A federal court in California has ruled that an athlete kneeling during the National Anthem at a school sponsored athletic event is a form of constitutionally protected speech. This issue has been brewing ever since the protest movement caught on with a significant number of NFL players. We knew it would spill over into high school athletics, and that litigation was inevitable. Now we have a reported case in which the court issued an injunction, ordering the school officials not to restrict “students from kneeling or sitting during the playing or singing of the National Anthem at extracurricular events, including athletic events.” The school was also ordered not to “require any action from Plaintiff or other students during the playing or singing of the National Anthem at extracurricular events, including athletic events.”
The court seemed to think it was a pretty simple and straightforward issue.

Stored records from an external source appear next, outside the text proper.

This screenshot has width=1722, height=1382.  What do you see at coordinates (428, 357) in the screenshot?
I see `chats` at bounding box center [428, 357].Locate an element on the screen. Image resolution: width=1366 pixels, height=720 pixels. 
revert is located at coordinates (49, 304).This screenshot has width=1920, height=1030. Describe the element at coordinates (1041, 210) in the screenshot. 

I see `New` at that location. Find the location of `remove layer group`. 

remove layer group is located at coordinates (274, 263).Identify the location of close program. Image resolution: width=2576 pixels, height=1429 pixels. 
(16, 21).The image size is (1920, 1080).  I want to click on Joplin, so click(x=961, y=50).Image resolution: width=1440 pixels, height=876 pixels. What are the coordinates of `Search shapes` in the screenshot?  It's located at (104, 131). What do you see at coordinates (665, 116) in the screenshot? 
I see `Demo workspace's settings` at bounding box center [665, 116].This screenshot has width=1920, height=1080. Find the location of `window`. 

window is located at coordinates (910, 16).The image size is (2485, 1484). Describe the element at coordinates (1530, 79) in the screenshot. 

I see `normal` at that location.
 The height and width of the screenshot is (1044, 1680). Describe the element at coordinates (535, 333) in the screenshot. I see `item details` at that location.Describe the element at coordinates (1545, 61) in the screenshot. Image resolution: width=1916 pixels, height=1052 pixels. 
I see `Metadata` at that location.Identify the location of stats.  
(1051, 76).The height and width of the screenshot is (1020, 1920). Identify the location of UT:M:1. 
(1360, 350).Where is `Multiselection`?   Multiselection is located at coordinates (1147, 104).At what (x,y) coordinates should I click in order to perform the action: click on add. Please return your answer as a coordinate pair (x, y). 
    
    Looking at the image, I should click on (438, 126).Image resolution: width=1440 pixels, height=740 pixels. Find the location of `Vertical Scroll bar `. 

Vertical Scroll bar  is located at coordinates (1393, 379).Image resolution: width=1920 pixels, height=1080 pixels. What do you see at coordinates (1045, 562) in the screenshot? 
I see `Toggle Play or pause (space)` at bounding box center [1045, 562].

Kneeling during the National Anthem is a form of symbolic speech. It did not cause, nor was it likely to cause, a material or substantial disruption of school activities. It sounds an awful lot like a student wearing a black armband to school to protest America’s involvement in the war in Vietnam.
The black armband case was Tinker v. Des Moines in 1965. The National Anthem case happened in 2017. Same issue. Same legal analysis. Same result. This case is V.A. v. San Pasqual Valley USD, decided by the federal court for the Southern District of California on December 21, 2017.
DAWG BONE: GET THE WORD TO THE COACHES.